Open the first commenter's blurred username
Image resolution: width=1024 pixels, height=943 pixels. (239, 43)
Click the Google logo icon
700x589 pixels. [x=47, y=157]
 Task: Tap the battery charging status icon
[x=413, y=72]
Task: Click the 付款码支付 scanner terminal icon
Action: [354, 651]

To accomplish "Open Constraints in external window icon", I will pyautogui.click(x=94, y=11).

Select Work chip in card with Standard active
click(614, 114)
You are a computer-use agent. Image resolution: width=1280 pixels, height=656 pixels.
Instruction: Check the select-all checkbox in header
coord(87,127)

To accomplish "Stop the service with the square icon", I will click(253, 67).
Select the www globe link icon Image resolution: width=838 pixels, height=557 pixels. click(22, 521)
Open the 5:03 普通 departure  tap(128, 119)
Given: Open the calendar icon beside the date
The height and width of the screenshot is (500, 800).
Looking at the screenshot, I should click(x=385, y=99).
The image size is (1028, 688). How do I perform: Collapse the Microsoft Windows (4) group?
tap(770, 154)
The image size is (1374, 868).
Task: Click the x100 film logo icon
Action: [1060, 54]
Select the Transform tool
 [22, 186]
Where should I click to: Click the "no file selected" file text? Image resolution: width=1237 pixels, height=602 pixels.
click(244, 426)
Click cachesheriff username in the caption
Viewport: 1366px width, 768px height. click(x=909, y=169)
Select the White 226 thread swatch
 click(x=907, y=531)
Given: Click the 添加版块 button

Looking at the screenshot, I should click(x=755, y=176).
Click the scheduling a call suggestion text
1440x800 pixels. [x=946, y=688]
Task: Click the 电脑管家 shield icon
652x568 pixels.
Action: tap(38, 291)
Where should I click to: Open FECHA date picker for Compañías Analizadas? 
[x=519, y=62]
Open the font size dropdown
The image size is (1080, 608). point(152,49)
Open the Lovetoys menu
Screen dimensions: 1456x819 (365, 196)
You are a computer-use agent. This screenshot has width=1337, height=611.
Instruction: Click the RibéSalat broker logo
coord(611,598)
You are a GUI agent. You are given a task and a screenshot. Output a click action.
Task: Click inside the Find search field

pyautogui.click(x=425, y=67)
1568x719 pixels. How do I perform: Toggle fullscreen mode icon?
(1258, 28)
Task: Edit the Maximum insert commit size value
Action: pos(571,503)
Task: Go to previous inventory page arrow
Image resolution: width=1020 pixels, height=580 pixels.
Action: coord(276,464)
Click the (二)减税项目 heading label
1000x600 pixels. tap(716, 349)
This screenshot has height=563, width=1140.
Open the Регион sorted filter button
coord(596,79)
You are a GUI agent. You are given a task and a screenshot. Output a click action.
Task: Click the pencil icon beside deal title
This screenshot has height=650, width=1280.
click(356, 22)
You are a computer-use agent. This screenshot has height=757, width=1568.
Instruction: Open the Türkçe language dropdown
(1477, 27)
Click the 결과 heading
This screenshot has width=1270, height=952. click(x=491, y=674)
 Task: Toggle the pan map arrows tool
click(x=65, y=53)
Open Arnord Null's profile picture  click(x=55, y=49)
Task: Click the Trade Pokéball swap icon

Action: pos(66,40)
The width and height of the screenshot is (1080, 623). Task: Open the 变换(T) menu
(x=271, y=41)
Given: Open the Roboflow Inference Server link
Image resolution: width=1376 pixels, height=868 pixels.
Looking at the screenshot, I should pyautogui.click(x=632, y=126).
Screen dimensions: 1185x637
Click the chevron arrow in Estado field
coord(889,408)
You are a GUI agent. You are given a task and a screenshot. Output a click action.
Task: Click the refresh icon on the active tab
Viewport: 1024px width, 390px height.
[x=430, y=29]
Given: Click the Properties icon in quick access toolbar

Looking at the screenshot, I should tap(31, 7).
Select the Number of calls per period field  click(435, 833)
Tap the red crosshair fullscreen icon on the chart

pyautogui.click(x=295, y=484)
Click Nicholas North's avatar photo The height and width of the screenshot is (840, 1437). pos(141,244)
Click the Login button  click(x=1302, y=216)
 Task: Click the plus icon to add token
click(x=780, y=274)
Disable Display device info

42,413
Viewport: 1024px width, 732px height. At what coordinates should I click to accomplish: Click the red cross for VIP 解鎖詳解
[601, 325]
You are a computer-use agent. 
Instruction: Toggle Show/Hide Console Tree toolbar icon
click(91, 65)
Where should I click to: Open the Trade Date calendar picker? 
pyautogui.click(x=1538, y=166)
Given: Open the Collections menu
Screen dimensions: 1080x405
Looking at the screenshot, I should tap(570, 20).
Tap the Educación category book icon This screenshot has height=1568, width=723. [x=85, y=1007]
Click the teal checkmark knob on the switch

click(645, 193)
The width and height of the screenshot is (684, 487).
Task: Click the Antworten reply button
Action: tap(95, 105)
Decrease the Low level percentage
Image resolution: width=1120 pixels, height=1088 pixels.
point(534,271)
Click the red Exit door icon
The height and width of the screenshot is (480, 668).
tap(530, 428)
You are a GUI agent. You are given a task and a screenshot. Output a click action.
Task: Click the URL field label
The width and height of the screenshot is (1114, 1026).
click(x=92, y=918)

*PROBLEM*.
Only lines holding the string "beside" are wanted; gather each one from the entries above.

*ANSWER*.
Given: Open the calendar icon beside the date
Task: Click the pencil icon beside deal title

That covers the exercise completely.